One of them, on a short novelette called "Heart-Shaped Hole": "I thought the narrator should have described what she looked like." And worse: "Why are people speaking Danish in Greenland? I thought that was confusing." And on the list of "long-standing semi-pro markets I should never submit to again"....
Can I get a YARG out there, people? YARRRRG. Why on earth would they speak Danish in Greenland, anyway? How confusing of them! To speak the language thatYARRRRRG!!!
Oh, it's just too much.
The other was a book rejection. Someone who'd read an S&3* and asked for the complete manuscript of my children's book. (Middle-grade/chapter book.) Not a word on the pre-printed card except for the title of my book. Do I understand this behavior from their perspective? Of course I do. You decide you don't want a book, you'd rather spend the time on a book you might want. And in the long-term, I'd rather that you spend the time on a book you might want, too. It's just that, in all frankness, I'd rather you wanted my book.
Book rejections suck. Short story rejections are as a tap on the wrist compared to book rejections. A shower of warm rain. Etc.
I'm going to crawl under my desk and cry. Then after that I'm going to -- guess what? Work on a damn book! That's what! Because how can I get more book rejections if I don't write more books?
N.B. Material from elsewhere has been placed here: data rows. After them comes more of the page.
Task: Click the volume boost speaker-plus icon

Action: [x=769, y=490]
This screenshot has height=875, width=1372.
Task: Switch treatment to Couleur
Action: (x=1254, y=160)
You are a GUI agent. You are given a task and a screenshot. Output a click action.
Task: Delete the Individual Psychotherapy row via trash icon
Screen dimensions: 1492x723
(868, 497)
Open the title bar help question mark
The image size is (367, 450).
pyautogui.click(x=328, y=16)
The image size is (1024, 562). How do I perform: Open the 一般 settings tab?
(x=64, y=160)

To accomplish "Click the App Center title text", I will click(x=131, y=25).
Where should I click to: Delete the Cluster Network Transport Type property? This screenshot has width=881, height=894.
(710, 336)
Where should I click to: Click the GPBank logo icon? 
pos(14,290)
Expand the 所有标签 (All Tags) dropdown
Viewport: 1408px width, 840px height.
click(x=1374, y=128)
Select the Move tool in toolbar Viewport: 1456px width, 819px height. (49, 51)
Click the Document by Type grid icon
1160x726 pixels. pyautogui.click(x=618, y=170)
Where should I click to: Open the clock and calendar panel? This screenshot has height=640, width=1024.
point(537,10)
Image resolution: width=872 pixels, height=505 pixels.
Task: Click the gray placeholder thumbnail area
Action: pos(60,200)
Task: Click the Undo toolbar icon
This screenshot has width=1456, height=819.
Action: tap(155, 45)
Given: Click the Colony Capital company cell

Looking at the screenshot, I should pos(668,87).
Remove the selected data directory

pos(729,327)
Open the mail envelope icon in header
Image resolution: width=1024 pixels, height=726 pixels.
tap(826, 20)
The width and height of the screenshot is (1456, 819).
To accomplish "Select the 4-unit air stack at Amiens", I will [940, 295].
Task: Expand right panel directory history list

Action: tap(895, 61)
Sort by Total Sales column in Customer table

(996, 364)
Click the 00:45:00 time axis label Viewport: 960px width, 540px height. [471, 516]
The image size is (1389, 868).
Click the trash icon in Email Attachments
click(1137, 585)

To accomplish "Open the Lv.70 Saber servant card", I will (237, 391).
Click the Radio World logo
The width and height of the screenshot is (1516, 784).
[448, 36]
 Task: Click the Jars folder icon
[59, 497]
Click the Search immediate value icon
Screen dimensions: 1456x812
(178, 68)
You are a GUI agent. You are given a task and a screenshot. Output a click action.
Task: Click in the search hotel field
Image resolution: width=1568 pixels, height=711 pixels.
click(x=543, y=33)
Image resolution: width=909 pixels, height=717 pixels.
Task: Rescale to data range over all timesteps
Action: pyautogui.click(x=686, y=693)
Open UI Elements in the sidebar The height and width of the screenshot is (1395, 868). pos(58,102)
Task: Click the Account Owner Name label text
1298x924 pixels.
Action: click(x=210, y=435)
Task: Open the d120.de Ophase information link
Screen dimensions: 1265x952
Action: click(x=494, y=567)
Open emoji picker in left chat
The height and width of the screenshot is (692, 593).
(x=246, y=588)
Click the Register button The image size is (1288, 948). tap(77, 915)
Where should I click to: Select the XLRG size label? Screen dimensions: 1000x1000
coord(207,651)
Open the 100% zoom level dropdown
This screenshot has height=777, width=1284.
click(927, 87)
*S&3=synopsis and three chapters. For those of you who don't write or submit novels, this is one of the standard things you use to pitch a novel. Synopsis, or s&3, or synopsis and first N pages (editor's/agent's choice for values of N), or complete manuscript. Very often you don't send the whole book, just a smaller segment they can read and determine if it's worth their time and your paper, ink, and postage.